Premièrement, « ils se mirent à parles d’autres langues, comme
l’Esprit leur donnait de s’exprimer ». C’est totalement inattendu,
totalement spontané. Cela fait de chacun un prédicateur autorisé. C’est une
puissance d’invention et de reformulation considérable. Cela a donc une
fonction tout à fait importante dans la vie de l’Eglise, une fonction justement
de créativité qui met tous les membres de l’Eglise sur un pied d’égalité. C’est
l’aspect positif de cette inspiration directe. Mais, à bien y regarder, cette
même inspiration n’a pas que des avantages et, en particulier, elle ne bâtira
pas une communauté. Tout au plus formera-t-elle un groupe éphémère dont les
limites transpercent les frontières doctrinales – on appelle ça aujourd’hui
christianisme post-confessionnel – mais cela ne permet pas de réflexion au long
cours. Et puis ce genre de groupe, justement, faute de réflexion au long cours,
n’est pas en mesure de réfléchir sur un bien commun. L’inclusivisme radical a
de graves défauts. Ignorant le long terme et le collectif, il ne peut que
juxtaposer des émotions individuelles qui, faute justement de réflexion, sont
esthétiquement belles, mais potentiellement nocives. Dans l’emportement d’une
émotion, on peut hurler Christ est Vainqueur tout autant, et avec pas
d’avantage de raison, qu’on pousse des cris de singes dans les stades lorsque
tel joueur de couleur touche le ballon ; on peut jouir simultanément tous
ensemble, sans aucunement s’interroger sur une sorte de bien commun. Faute
d’une élaboration rationnelle et d’une réflexion critique, l’inspiration
directe se satisfait de la jouissance de la foule et ne dispose d’aucun moyen
pour discerner les esprits…
Secondement – sans hiérarchiser – vient le discours de Pierre dont le premier verbe est le verbe comprendre. Pierre, qui se pose ici en autorité reconnue et indiscutable, explique et argumente. Le moins qu’on puisse dire c’est que son discours et très largement englobant : ce qui se passe correspond au « plan arrêté par Dieu dans sa prescience », mieux vaudrait dire sa pré-compréhension ; l’ambition de l’enseignement de Pierre est que les auditeurs, en comprenant son discours, comprenne ce que Dieu lui-même a compris depuis toujours et pour toujours… excusez du peu. A ce discours – et à ce type de discours – il nous faut reconnaître d’immenses vertus : il crée un langage commun, structuré, sur lequel peuvent se greffer d’infinies variations, au sujet duquel on peut, ensemble, s’interroger, et qui permet de mettre des mots sur des événements – on gagne ainsi en intelligibilité – et, le cas échéant, il devient possible de faire un classement, voire un tri, des événements. Il faut un discours rationnel pour pouvoir discerner les esprits. Mais, il faut aussi le reconnaître, ce type de discours peut se poser, voire être reçu, comme norme absolue et devenir le carcan d’une communauté sûre d’elle-même, exclusive et sclérosée.

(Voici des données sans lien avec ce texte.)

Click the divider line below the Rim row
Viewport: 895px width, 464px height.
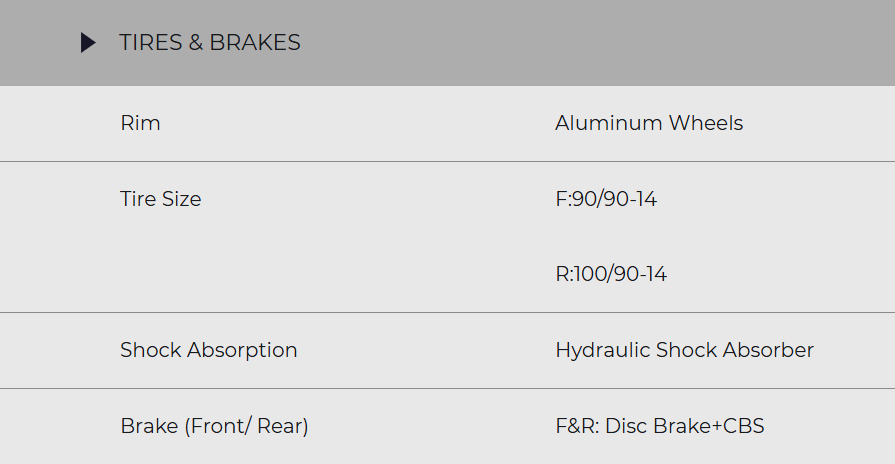point(447,161)
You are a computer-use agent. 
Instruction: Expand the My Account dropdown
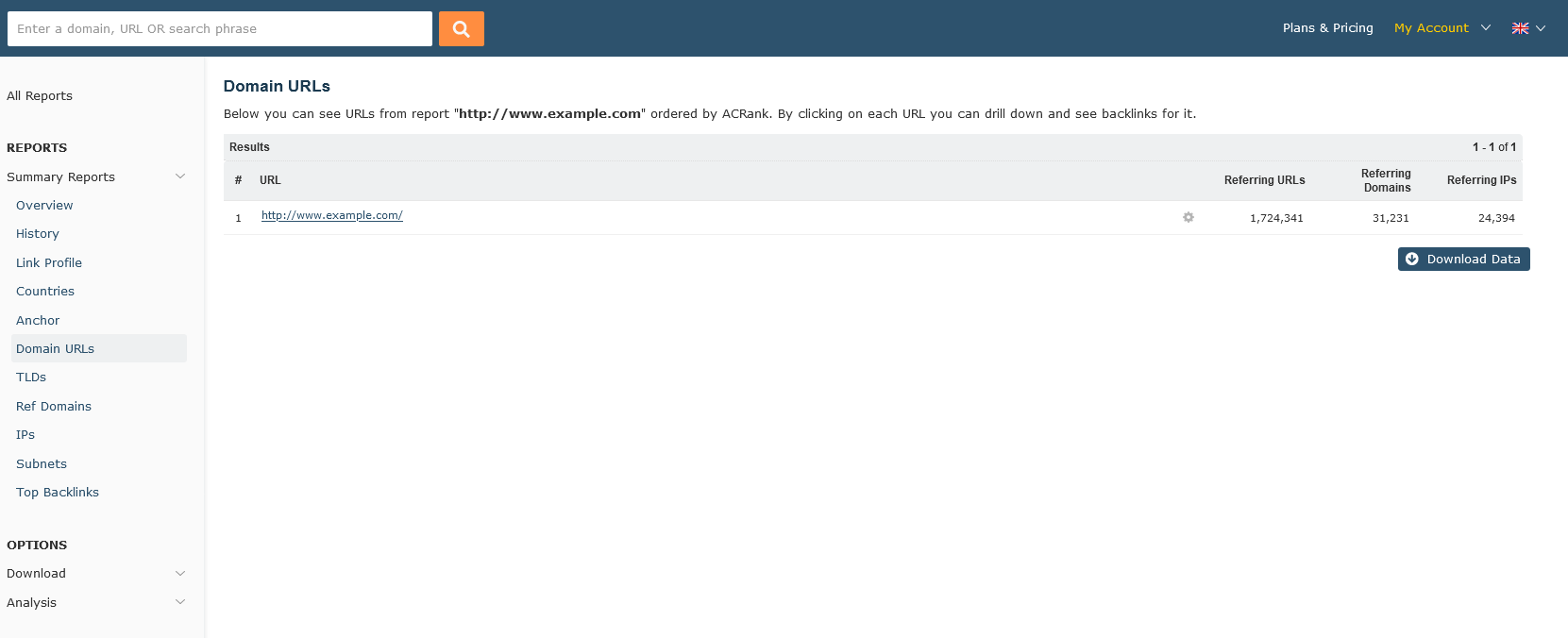[x=1442, y=28]
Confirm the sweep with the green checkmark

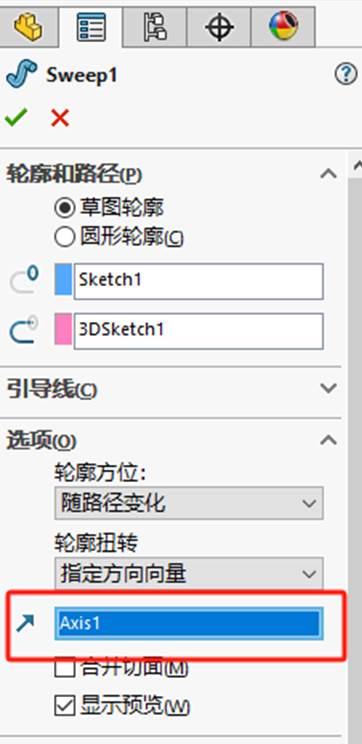pyautogui.click(x=16, y=117)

Nous ne pouvons pas en rester là avec le contenu de notre prédication.
L’auteur des Actes ne le fait pas. A sa manière – en ayant l’air de raconter
une histoire de l’Eglise – il se prononce pour les générations présentes et futures,
et il leur fait remarque que la véritable fécondité d’une Eglise ne réside pas
dans la doctrine excluant l’émotion, ni dans l’émotion excluant la doctrine.

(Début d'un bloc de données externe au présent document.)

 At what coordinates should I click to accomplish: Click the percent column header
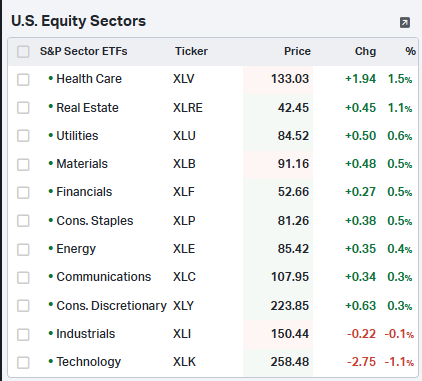[x=411, y=51]
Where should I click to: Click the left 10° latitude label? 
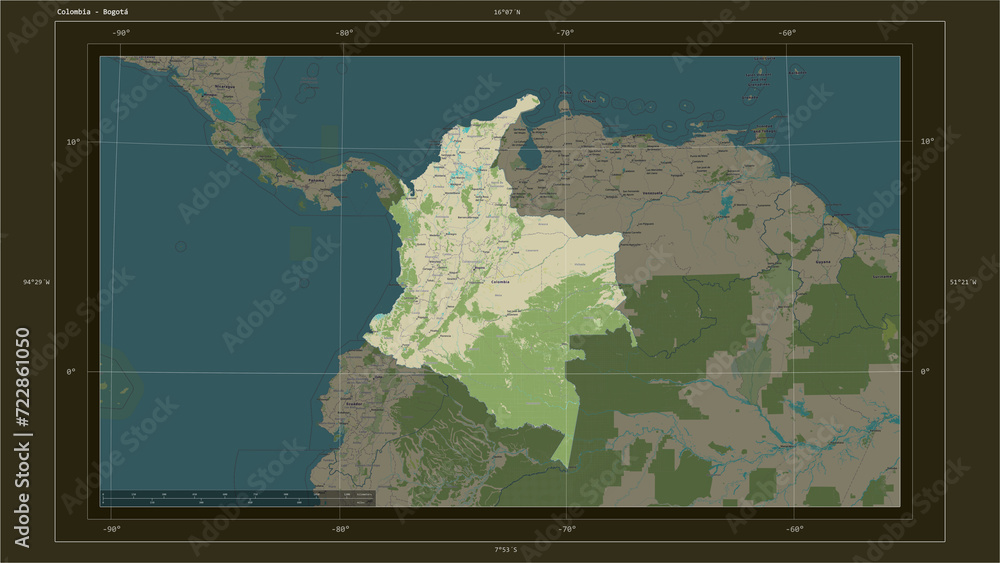point(73,142)
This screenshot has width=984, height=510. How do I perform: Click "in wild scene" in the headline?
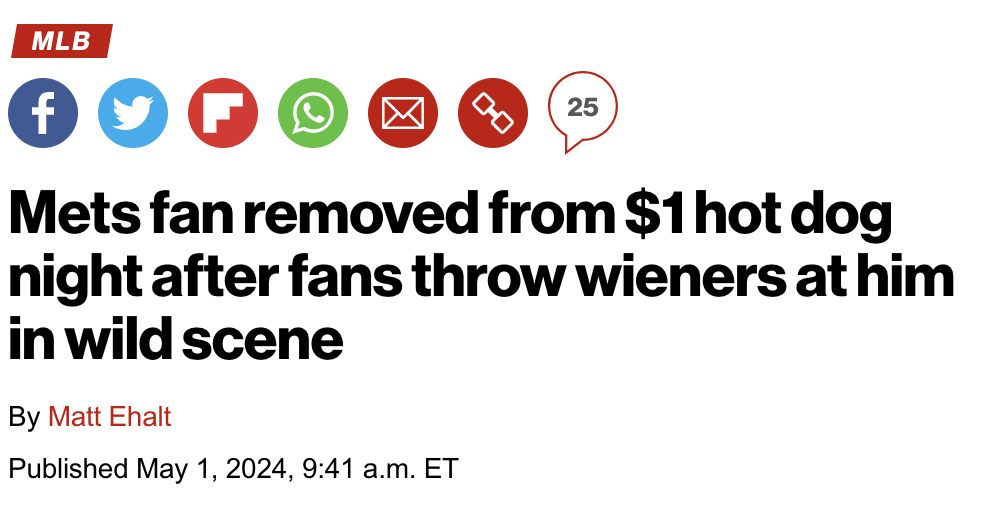point(176,340)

L’émotion a besoin de la doctrine pour se structurer en langage et pour pouvoir
discerner les esprits ; la doctrine a besoin de l’émotion pour ne pas se
prendre pour ce qu’elle n’est pas, pour se rappeler que Dieu est toujours
autre, plus, moins, mais essentiellement autre que ce qu’on prétend comprendre
de Lui.
Dans une communauté vivante et fraternelle, chacun peut vivre, selon
ses propres affinités, de puissantes émotions, et élaborer une pensée de la
foi. Chaque communauté a son propre style. Et ce n’est pas l’un ou bien
l’autre, l’un plutôt que l’autre. C’est l’un et l’autre. Car nous sommes des
êtres d’émotion, autant que des êtres de
raison.
Puisse donc l’Esprit Saint nous inspirer, inspirer nos émotions et nos
discours. Et puissent nos cœurs, et notre communauté, être robustes et accueillants.